When Yeoseong misul first became known to the public through newspapers and art magazines in the late 1980s, it was explained in the context of feminism. As discussed in this paper, critique and theoretical research on Yeoseong misul were conducted entirely by women, whether they were feminist or not. They consistently evaluated that Yeoseong misul shared a foundation with Minjung art and has carried out art activities in a very close relationship with Minjung art. The prevailing view is that Yeoseong misul was in a partnership with Minjung art, which is why it has lost the opportunity to develop more independently. It is expected that, if Yeoseong misul had developed its own way, without maintaining solidarity with Minjung art, Korean feminist art could have developed in a more desirable direction from an early period. Unfortunately, because it is related to Minjung art, Yeoseong art remains a half-feminist art and is still considered to be disconnected from rather than connected to feminist art in the 1990s.

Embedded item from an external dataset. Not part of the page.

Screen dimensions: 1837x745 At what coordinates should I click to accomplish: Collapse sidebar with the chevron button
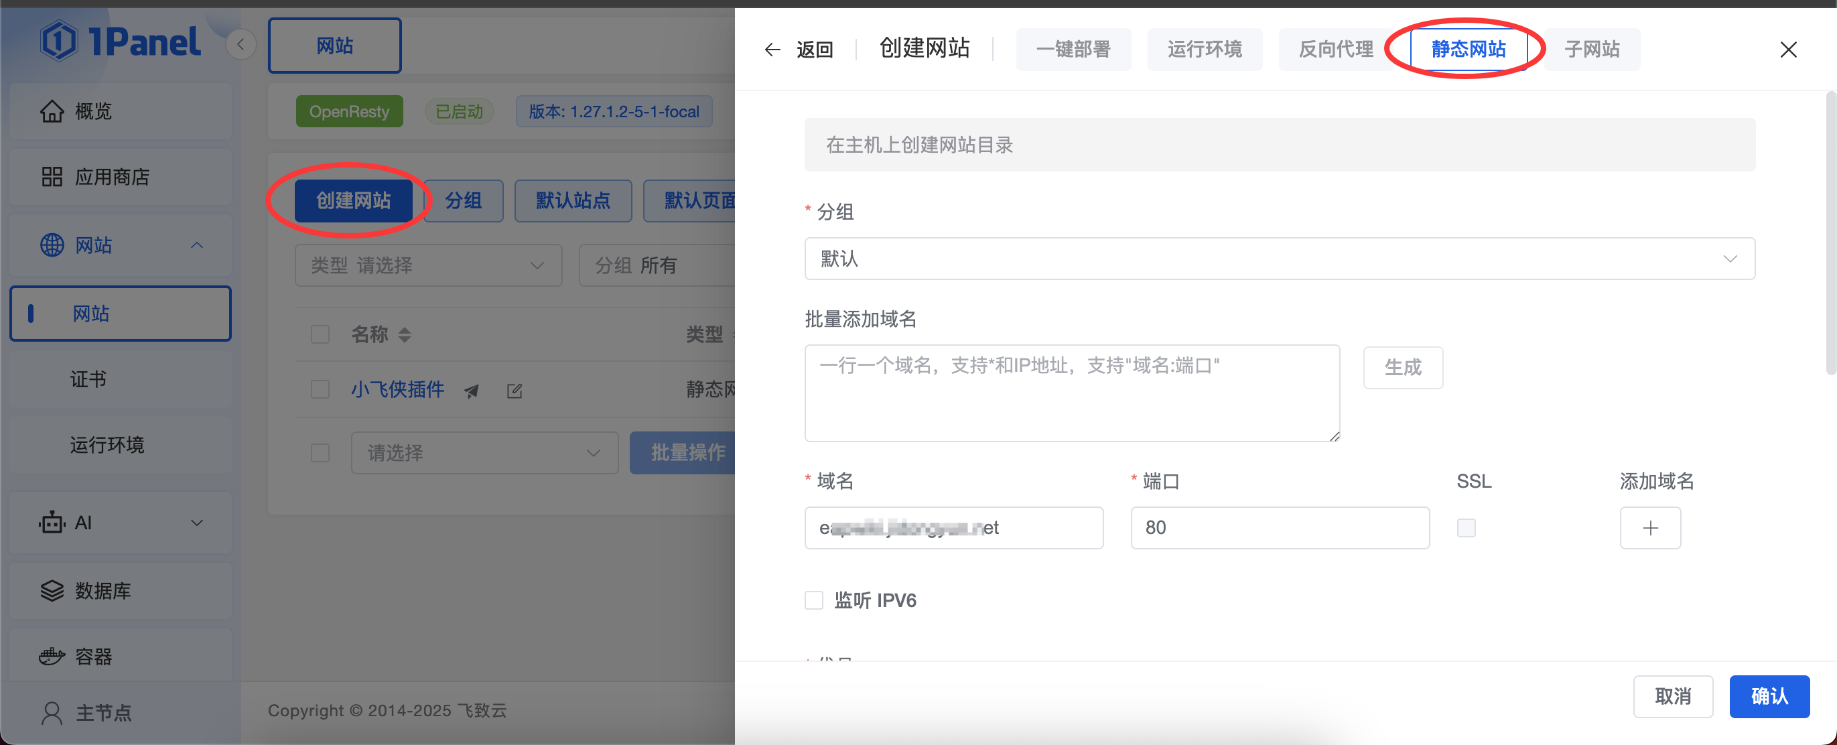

Yeoseong misul is understood in different ways within the Minjung art stream, however. The Minjung art stream tends to take a dual attitude toward Yeoseong misul: as a group and as individual members of it. Individual female artists are indispensable to elevate Minjung art into a universal Minjung movement led by both men and women. However, when Yeoseong misul appears as a group that raises women’s issues, it is subject to oppression because it divides Minjung art. In other words, women who practice Yeoseong misul in the Minjung art stream can be recognized as individual artists and become close comrades, but as a group, they become a threat. Therefore, from the perspective of Minjung art, Yeoseong misul should not share half of Minjung art, but should be non-Minjung art. In becoming so, Minjung art can become a universal and deficient art movement. For the same reason, Yeoseong misul is being forgotten even within Minjung art. Although the existence of Yeoseong misul is reduced to the level in which exhibitions related to Minjung art insert only one or two female artists into the show, Yeoseong misul is certainly never something that Minjung art can silence or erase. That is the achievement of Yeomiyeon’s female artists, who constantly have raised their voices in cooperation with Minjung art.

A more serious problem is that, as the proportion of Yeoseong misul in Minjung art decreases, the effect is evident in the mainstream art-historical publications that discuss the historiography of Korean modern art. Yeoseong misul is not mentioned at all in the section on Minjung art. It is described in the section on feminist art, which is either treated as part of postmodernism or not mentioned at all. In order to correct the phenomenon that Yeoseong misul is being forgotten in the history of Korean modern art, continuous production of discourse is absolutely necessary. It is meaningless to repeat the existing perspective. For new studies of Yeoseong misul, we need the perspectives of both feminism and Minjung art, as well as discussions on the problem of feminism being absorbed into postmodernism.

Last, the fact that research on Yeoseong misul has centered on Yeomiyeon’s collective activities should also be reconsidered. This is because Yeoseong misul did not exist at first as a movement but was embodied through the thoughts, activities, and works of individual artists who formed Yeomiyeon. Although they are few in number, there are previous studies on the analysis of works on Yeoseong misul. I would like to note that, due to space limitations and in order to focus on the serious problem that Yeoseong misul was not properly evaluated and was forgotten, this paper could not include more specific activities of female artists. It is also very important that Yeoseong misul found and developed the agenda of art in close connection with the women’s movement in the 1980s, which was not covered in detail in this article. I conclude this article by leaving these problems for future research projects on Yeoseong misul.